Society

Hometown hockey: Building a rink of one’s own

If you build it, as the saying goes, they will come. So that’s what hockey dad-coach Charles Vigneault did for rinkless Boischatel, Que.

Will Lew/Sportsnet

Will Lew/Sportsnet

Hometown Hockey, with host Ron MacLean, will be in Boischatel, Que., on Feb. 21 and 22. The show airs on Sunday, Feb. 22, on CityTV. For more, visit HometownHockey.com.

Most towns in Canada are fortunate enough to have a local rink where people congregate on the ice and in the stands, playing the game they adore or watching it played by those they love. But whether it’s due to their small size or population, or a shortage of available land, some towns aren’t so fortunate. Such was the case in Boischatel, Que., a municipality of 6,500 just a few kilometres east of Quebec City, until local businessman and hockey dad-coach Charles Vigneault took it upon himself to build his town its first-ever hockey arena.

Located on the north shore of the St. Lawrence River, the Complexe sportif Trane has taken more than three years and $6 million to build. It has a regulation-sized sheet of ice and 450 seats.

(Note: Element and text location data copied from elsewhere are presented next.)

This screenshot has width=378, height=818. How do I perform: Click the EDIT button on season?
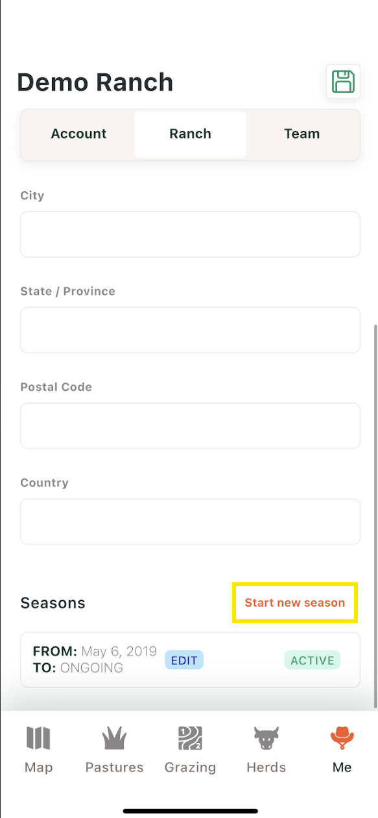(184, 660)
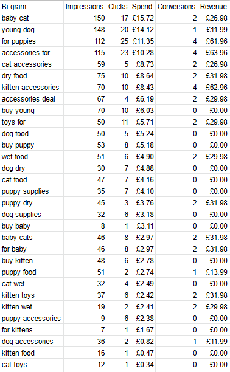Click the £63.96 revenue cell
Viewport: 230px width, 372px height.
point(214,53)
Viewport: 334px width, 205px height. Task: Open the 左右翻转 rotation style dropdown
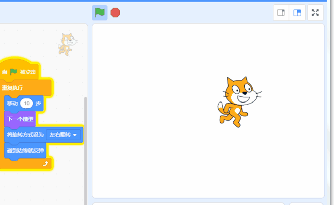pos(63,135)
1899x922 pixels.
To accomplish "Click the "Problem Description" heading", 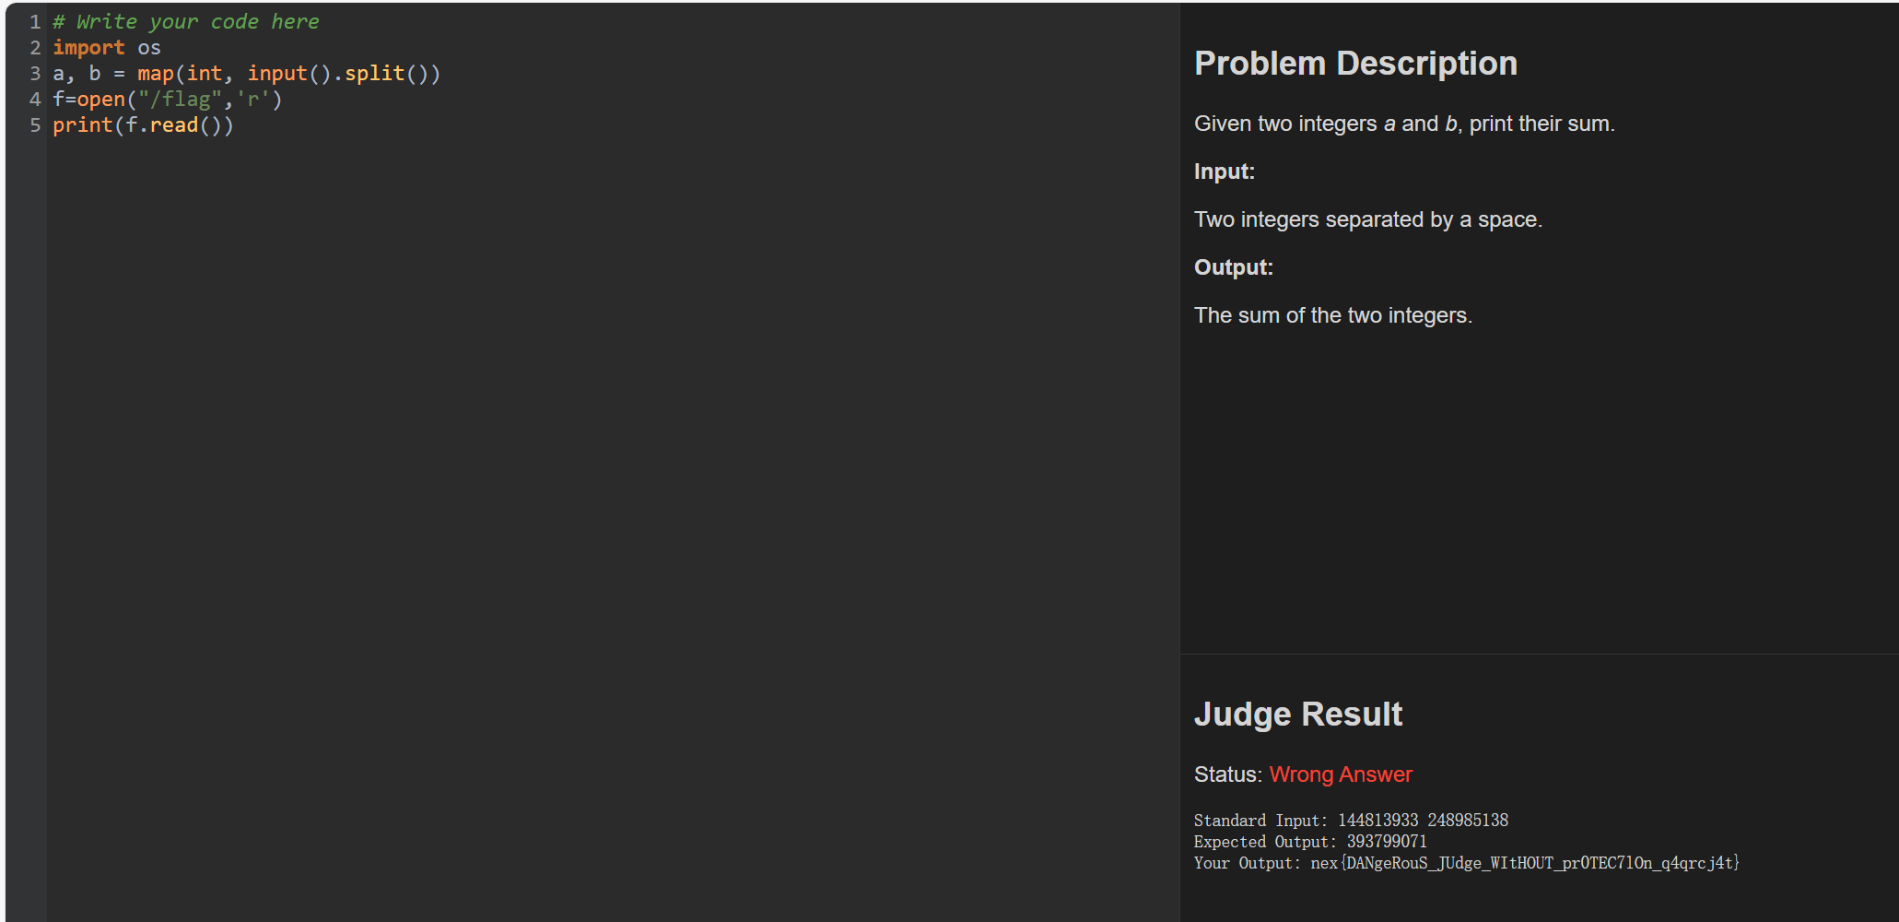I will click(x=1355, y=64).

Even better, it’s the region’s only arena with a fully functional workout facility designed to help players both young and old perform targeted exercises off the ice for rehab, strength-building and off-season training.

A former goalie who represented Quebec City at the 1985 Tournoi International de Hockey Pee-Wee, the world’s biggest minor-hockey tournament, Vigneault gave up on his own aspirations of playing in the NHL when he was still a teenager. The 42-year-old made his name and fortune selling snowmobiles, but it wasn’t until he started playing hockey again in his early 30s that he realized his hometown had a problem. “We were always having to drive to Beauport or Quebec City just to get ice time,” he says in his native French. “It wasn’t that far of a drive, but we were finding that those cities’ rinks were really filled up.”

Booking ice time was becoming a problem, and he began to worry that younger players would soon find themselves unable to practise at all. So he approached the city about building a new arena on the land next to his old shop, and they jumped at the idea.

The Complexe sportif Trane will become a second home to 300 kids and 150 adults who will use its facilities year-round. Among them: Vigneault’s 10-year-old son, Benjamin, whom the arena’s mastermind quietly hopes will someday become the town’s first homegrown NHL player. “I don’t want people to think I’m some fool who built a rink so that his son could play all the time and become a superstar,” he says. “But I do hope that these facilities can help him and other kids become the best they can be.”